On the Generalization of Equivariance and Convolution in Neural Networks to the Action of Compact Groups
Risi Kondor, Shubhendu Trivedi
TL;DR
This paper develops a rigorous framework linking neural network equivariance to generalized group convolutions for compact groups. By formulating convolutions on groups and their quotient spaces and applying noncommutative harmonic analysis, it proves that, under natural constraints, equivariant networks are exactly those built from generalized convolutions.
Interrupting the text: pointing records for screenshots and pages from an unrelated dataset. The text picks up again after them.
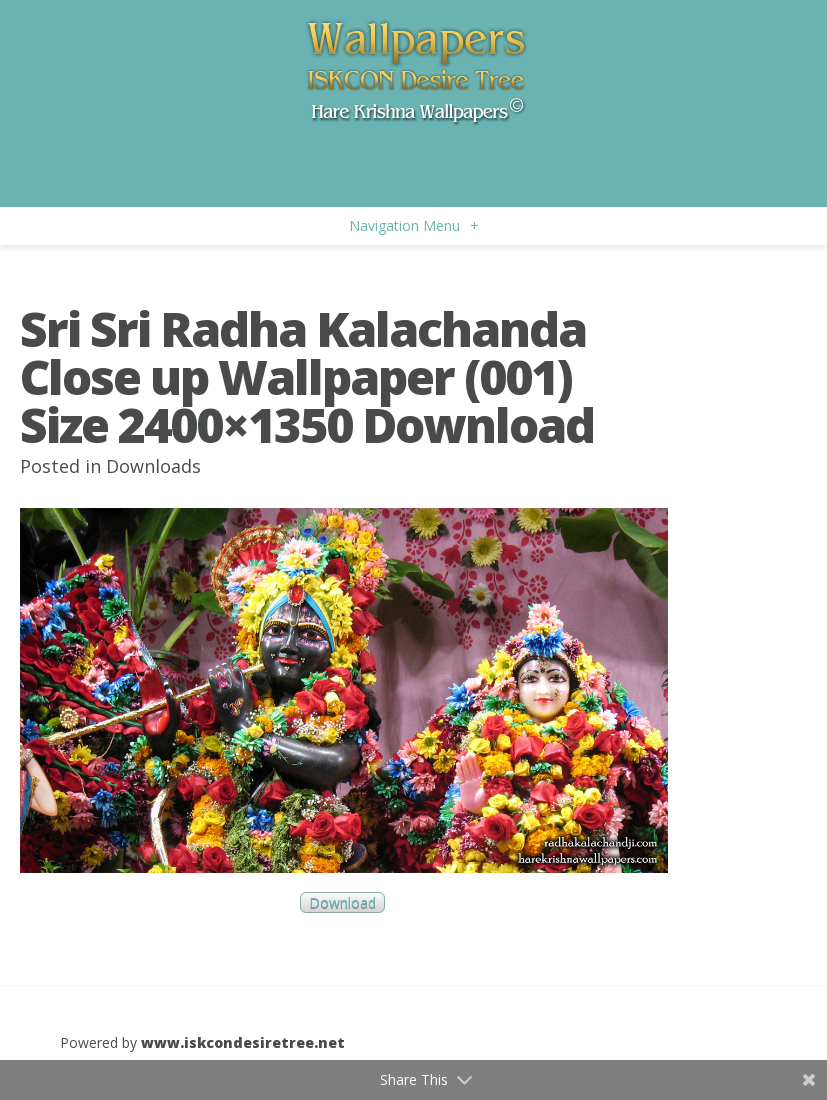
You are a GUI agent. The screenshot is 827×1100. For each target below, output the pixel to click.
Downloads (153, 466)
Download (342, 902)
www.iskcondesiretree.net (243, 1042)
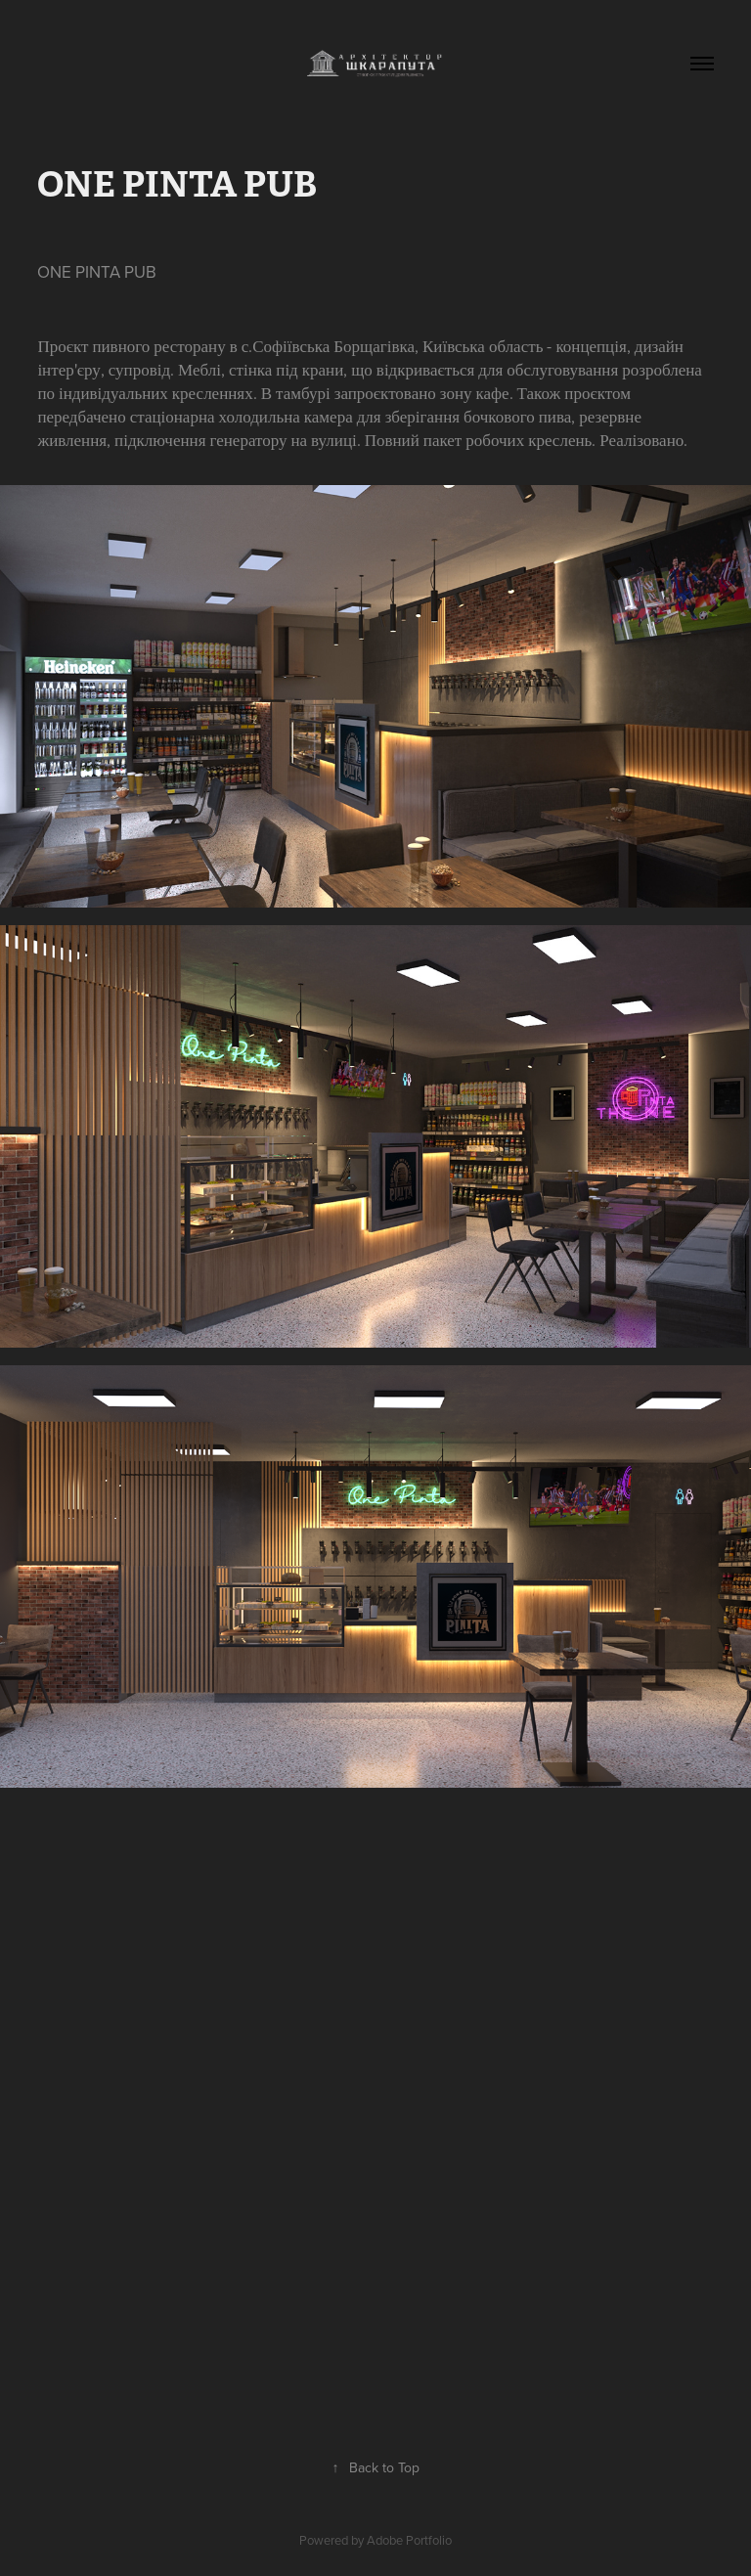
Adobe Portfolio (409, 2540)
The authors illustrate the theory with concrete examples, including rotation- and spherical-symmetry networks and graph-based message passing, showing how Fourier-domain perspectives govern filter design. The work provides a unifying language and design principles for symmetry-aware architectures across non-Euclidean domains.
Abstract
Convolutional neural networks have been extremely successful in the image recognition domain because they ensure equivariance to translations. There have been many recent attempts to generalize this framework to other domains, including graphs and data lying on manifolds. In this paper we give a rigorous, theoretical treatment of convolution and equivariance in neural networks with respect to not just translations, but the action of any compact group. Our main result is to prove that (given some natural constraints) convolutional structure is not just a sufficient, but also a necessary condition for equivariance to the action of a compact group. Our exposition makes use of concepts from representation theory and noncommutative harmonic analysis and derives new generalized convolution formulae.